YOUR INSTRUCTIONS: In the records below, find the line containing "The width and". Output it and every line after it to the end, unchanged, with no pictures.

Stored data entries
══════════
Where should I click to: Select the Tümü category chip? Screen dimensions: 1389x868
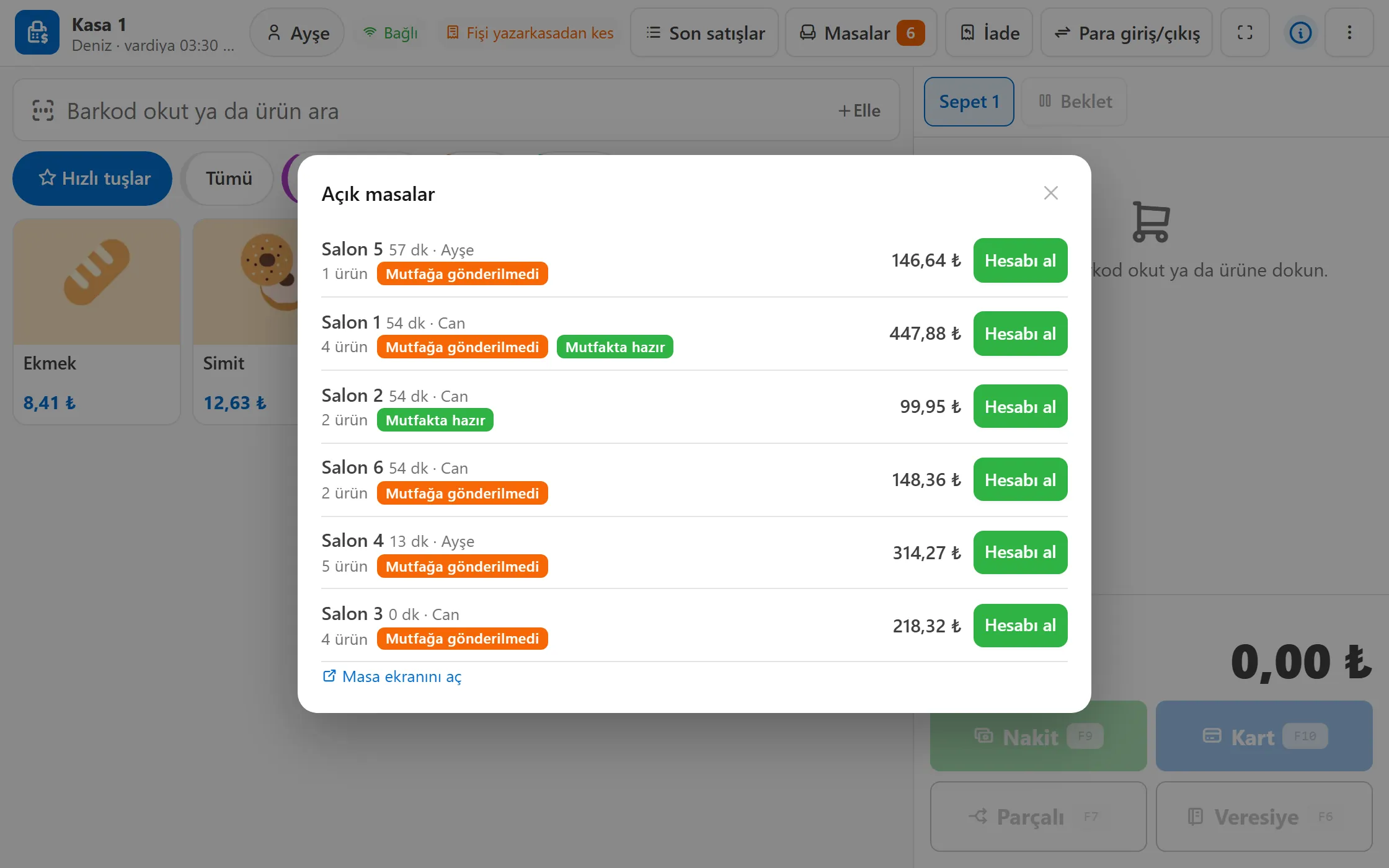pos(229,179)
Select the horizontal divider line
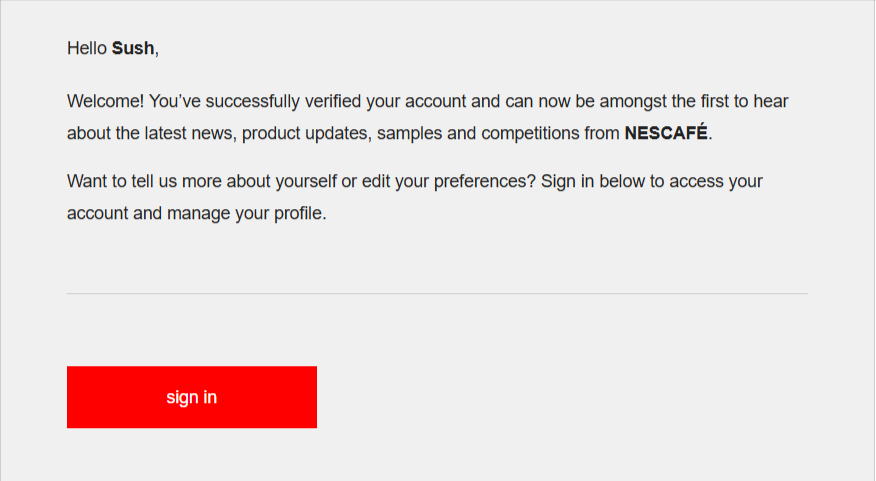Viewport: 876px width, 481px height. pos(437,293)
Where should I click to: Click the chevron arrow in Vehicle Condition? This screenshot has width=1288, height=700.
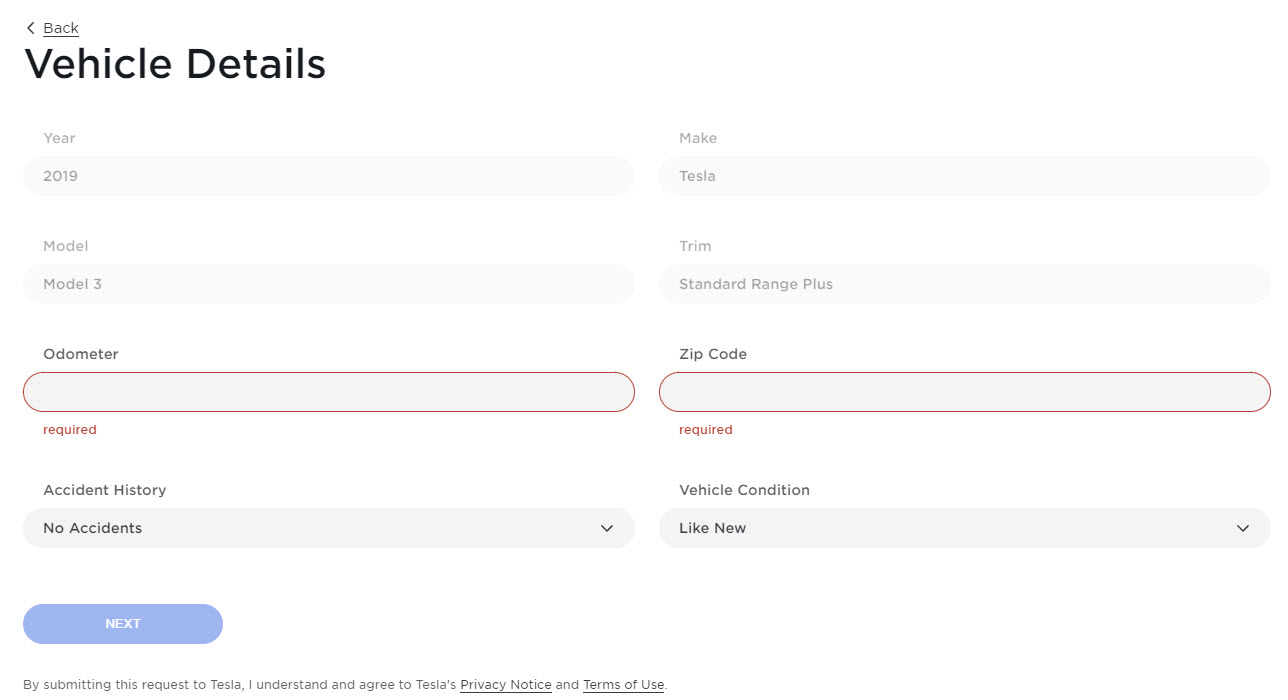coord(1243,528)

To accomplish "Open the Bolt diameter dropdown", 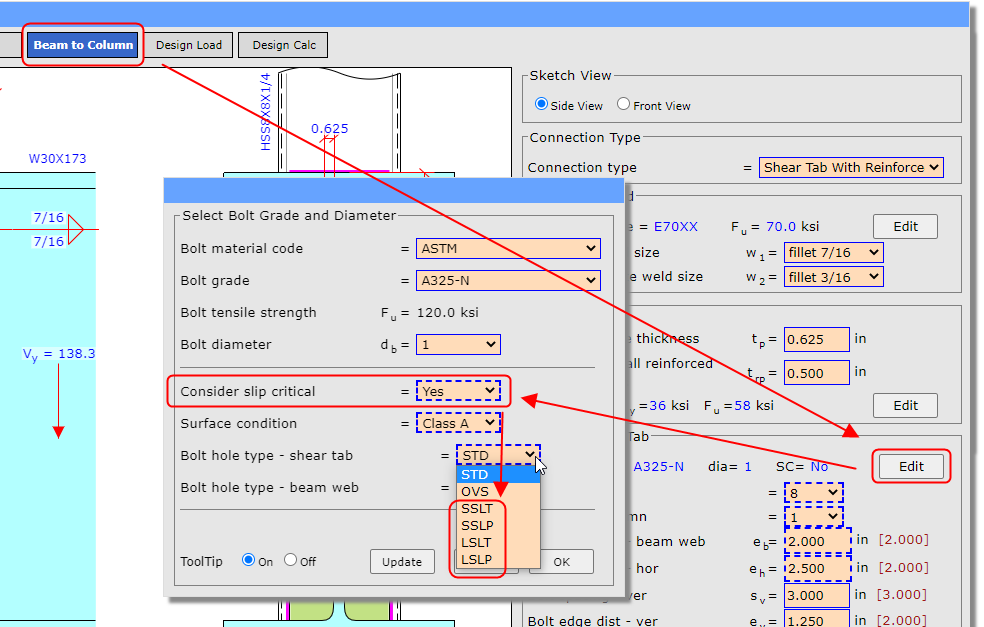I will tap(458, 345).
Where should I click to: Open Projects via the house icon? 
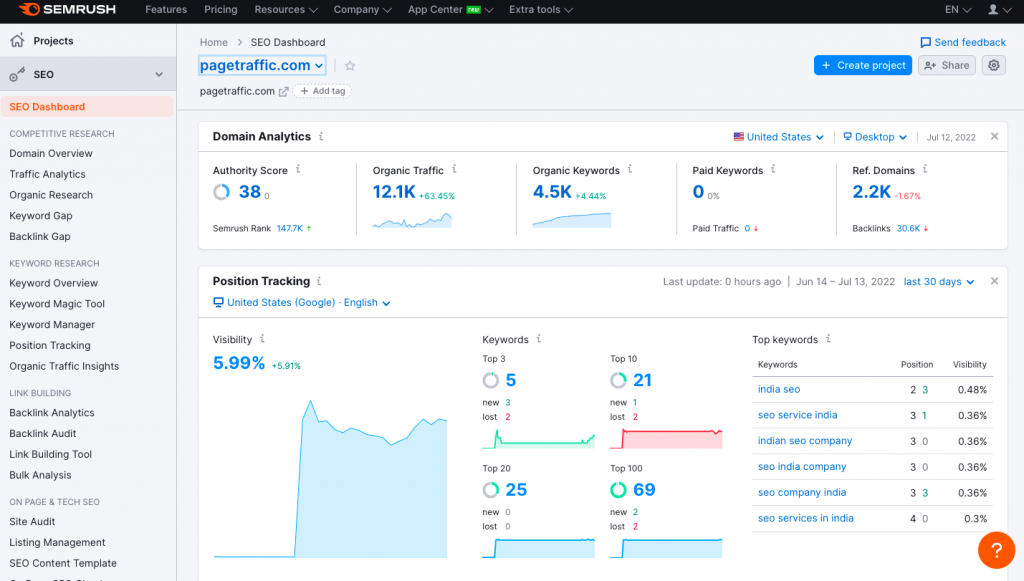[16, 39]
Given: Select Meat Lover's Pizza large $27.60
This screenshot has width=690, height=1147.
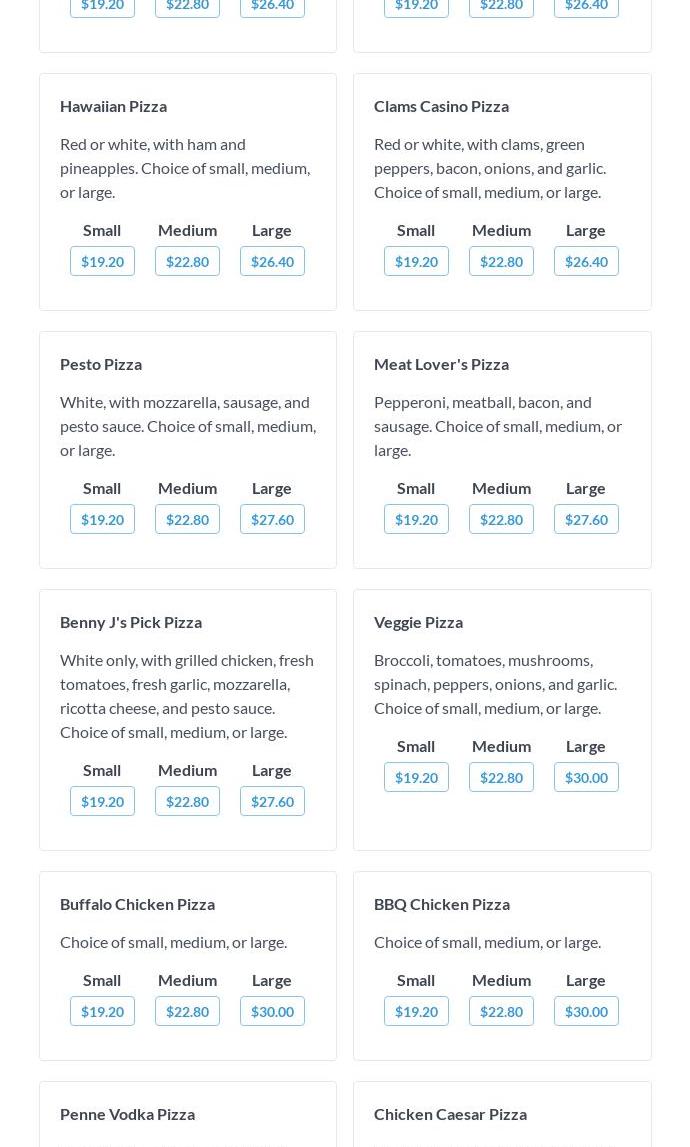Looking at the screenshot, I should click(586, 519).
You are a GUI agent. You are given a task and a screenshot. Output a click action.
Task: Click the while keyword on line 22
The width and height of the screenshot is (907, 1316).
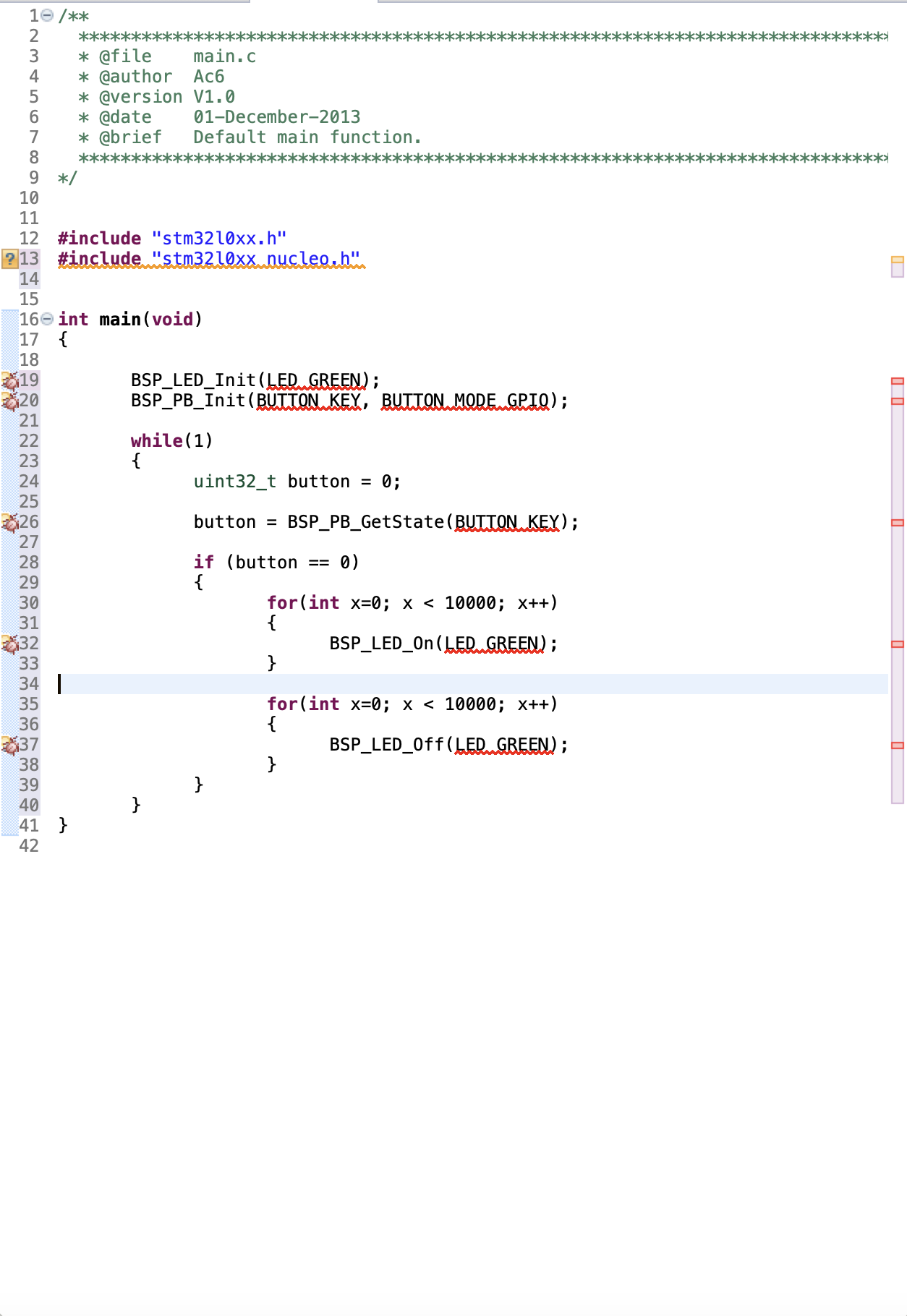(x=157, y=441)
══════════
FINISHED EXERCISE:
The width and height of the screenshot is (907, 1316).
(x=157, y=441)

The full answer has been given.